- _EXERCISE SET_:
- 1) According to the blog page, on which days and at what time is the website updated?
- 2) Using the blog page, explain in one to three sentences how Islamic civil society parallels the modern civil society.
- 3) Continue the blog page's section on Islamic civil society, starting after its last sentence.

- _EXTRACTED TEXT_:
********************
Malaysian-born Bakri Musa writes frequently on issues affecting his native land. His essays have appeared in the Far Eastern Economic Review, Asiaweek, International Herald Tribune, Education Quarterly, SIngapore's Straits Times, and The New Straits Times. His commentary has aired on National Public Radio's Marketplace. His regular column Seeing It My Way appears in Malaysiakini. Bakri is also a regular contributor to th eSun (Malaysia). He has previously written "The Malay Dilemma Revisited: Race Dynamics in Modern Malaysia" as well as "Malaysia in the Era of Globalization," "An Education System Worthy of Malaysia," "Seeing Malaysia My Way," and "With Love, From Malaysia." Bakri's day job (and frequently night time too!) is as a surgeon in private practice in Silicon Valley, California. He and his wife Karen live on a ranch in Morgan Hill. This website is updated twice a week on Sundays and Wednesdays at 5 PM California time.

Wednesday, August 13, 2008

Towards A Competitive Malaysia # 66

Chapter 9: Institutions Matter

Islamic Civil Society


Paralleling the development of the modern civil society is its Islamic variant. It too transcends ethnicity and operates outside the sphere of the state. This last assertion needs clarification.
********************
Extracted data entries
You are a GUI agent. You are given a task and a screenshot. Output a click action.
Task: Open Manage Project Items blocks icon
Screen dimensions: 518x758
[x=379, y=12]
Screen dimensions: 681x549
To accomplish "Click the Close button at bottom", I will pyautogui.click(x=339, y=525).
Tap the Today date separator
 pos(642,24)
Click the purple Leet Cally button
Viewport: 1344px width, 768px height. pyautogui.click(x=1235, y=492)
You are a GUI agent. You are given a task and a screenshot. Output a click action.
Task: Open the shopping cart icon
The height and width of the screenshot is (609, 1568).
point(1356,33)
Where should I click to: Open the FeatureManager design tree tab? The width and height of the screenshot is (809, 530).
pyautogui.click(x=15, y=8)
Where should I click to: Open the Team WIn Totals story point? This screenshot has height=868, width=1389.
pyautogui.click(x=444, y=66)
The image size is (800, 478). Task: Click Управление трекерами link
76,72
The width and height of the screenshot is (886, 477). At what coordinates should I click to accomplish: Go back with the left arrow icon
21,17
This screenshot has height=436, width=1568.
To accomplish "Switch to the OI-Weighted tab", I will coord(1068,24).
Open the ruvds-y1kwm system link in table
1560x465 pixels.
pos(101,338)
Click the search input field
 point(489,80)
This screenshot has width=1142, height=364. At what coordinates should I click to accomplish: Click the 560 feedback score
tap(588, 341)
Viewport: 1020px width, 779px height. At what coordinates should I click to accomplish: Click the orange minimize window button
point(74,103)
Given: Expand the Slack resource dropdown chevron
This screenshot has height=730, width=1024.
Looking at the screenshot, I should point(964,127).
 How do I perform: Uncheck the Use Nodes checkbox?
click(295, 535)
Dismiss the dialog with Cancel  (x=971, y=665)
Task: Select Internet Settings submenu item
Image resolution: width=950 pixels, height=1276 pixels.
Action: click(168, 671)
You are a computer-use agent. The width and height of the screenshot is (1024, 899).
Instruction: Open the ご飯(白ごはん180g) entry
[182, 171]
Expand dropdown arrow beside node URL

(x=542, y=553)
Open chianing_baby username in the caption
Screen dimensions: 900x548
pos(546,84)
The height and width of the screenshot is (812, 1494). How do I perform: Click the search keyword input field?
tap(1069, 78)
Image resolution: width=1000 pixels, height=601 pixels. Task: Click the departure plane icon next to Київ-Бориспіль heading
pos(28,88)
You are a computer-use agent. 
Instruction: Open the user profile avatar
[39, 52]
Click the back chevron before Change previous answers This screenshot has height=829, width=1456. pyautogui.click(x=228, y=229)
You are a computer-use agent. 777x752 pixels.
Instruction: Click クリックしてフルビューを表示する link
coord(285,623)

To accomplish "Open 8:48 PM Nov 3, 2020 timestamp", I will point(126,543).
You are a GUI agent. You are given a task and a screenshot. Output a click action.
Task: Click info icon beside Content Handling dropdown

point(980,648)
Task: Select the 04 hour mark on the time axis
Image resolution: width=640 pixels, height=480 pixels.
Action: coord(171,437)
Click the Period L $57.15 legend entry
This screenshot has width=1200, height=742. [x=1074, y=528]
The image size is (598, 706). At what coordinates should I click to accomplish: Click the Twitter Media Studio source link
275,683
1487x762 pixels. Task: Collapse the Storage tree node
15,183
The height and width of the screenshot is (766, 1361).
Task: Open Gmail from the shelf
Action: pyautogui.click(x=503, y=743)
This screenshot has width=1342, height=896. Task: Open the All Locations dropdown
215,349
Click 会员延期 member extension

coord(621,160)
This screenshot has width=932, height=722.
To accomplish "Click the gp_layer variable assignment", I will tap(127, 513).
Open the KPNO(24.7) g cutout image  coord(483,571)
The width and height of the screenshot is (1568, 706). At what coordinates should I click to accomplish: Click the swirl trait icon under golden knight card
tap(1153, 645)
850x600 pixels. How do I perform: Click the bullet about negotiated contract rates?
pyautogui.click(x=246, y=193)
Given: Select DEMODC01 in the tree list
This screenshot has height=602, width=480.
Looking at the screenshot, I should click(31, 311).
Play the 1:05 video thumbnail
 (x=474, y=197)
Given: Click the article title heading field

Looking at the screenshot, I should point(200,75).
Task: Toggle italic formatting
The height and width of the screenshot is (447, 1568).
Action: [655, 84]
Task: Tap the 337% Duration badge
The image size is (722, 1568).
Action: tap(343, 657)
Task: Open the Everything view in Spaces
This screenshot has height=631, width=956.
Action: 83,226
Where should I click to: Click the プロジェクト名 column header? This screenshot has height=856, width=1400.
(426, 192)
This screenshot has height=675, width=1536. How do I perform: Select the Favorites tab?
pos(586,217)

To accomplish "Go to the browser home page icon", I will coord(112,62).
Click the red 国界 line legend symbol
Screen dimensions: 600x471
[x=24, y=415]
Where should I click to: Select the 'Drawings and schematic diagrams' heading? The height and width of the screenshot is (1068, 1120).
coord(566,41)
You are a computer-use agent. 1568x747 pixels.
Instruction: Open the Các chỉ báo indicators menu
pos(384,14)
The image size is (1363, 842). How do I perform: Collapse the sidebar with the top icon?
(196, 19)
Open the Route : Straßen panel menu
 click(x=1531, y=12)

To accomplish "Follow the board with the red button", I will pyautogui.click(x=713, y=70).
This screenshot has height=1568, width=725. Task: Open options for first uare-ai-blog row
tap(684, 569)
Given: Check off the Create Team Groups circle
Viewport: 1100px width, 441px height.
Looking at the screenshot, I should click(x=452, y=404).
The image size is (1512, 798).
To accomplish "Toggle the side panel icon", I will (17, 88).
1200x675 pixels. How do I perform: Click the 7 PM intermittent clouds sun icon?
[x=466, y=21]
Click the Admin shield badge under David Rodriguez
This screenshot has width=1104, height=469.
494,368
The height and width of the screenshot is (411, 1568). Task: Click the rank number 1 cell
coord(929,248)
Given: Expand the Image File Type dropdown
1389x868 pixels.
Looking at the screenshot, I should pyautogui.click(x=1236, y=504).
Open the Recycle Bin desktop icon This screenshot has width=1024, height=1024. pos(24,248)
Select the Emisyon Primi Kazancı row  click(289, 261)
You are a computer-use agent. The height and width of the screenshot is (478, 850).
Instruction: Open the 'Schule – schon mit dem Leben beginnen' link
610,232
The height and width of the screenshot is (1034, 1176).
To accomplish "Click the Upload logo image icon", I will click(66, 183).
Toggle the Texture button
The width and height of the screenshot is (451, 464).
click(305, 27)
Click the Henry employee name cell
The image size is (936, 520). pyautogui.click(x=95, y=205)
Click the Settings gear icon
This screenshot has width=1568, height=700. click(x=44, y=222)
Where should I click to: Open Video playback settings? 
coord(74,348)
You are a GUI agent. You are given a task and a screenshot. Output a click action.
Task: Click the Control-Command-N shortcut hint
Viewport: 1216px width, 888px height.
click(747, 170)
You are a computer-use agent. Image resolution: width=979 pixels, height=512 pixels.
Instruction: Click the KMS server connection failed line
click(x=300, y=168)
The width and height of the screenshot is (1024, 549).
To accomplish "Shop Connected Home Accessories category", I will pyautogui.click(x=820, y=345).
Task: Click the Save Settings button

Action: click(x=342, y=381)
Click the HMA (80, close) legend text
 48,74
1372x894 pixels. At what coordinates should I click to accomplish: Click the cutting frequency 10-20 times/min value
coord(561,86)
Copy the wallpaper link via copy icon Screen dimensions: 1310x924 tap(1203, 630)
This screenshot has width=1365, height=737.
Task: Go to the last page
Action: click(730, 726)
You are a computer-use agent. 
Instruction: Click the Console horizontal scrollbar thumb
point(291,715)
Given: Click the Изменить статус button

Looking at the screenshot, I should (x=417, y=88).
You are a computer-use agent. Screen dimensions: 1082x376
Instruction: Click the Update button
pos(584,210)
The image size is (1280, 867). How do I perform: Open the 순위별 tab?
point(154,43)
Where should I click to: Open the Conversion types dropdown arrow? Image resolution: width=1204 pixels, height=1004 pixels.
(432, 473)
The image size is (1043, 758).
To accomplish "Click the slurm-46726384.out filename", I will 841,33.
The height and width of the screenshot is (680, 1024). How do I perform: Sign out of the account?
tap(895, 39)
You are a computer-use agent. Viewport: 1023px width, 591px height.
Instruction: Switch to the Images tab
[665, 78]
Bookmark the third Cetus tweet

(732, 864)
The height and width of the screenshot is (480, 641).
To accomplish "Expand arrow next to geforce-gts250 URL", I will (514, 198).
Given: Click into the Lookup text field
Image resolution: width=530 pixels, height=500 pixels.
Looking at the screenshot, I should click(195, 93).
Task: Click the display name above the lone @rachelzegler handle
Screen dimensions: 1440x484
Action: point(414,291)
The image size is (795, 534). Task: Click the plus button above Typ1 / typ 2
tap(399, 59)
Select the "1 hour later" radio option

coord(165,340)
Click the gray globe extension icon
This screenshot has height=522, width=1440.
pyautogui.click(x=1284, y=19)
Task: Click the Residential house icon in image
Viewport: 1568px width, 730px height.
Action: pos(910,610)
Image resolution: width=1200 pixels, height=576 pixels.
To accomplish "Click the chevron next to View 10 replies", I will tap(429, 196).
********************
- _TASK-BY-TASK RESULTS_:
- 1) It is updated twice a week, on Sundays and Wednesdays at 5 PM California time.

- 2) Like the modern civil society, Islamic civil society transcends ethnicity and operates outside the sphere of the state. The author adds that the claim about operating outside the state needs clarification.

- 3)
In contrast to the secular West, there is no separation of church and state in Islam. It is all encompassing. True, but conveniently forgotten is that this is so because in Islam there is no “church” and no formal clergy class. The imam is imam because we, the flock, call him so. His power is derived from and not imposed on the congregation—the essence of representative governance at its basic level. That has long been the tradition in Islam.25

Exceptions occur. Shiism, often dubbed Islam’s Catholic Church, has a penchant for an elaborate clergy: Mullahs, Ayatollahs, and the Grand Ayatollah. Malaysia, although non-Shii, is also picking up this trend of having formalized state-sanctioned “church,” complete with its hierarchy of officials with their proud civil service status.

This bureaucratization of Islam in Malaysia is relatively recent, within the last decade or two. Malay leaders try to legitimize their positions through control of the religious establishment. In the past, local communities governed their mosques, with the congregation selecting its imam; today the state takes over that function. Today’s imam is just another civil service functionary, and has as much commitment to his congregation as his fellow bureaucrats in other agencies to their clients. Even the sermons are canned, supplied by the central office.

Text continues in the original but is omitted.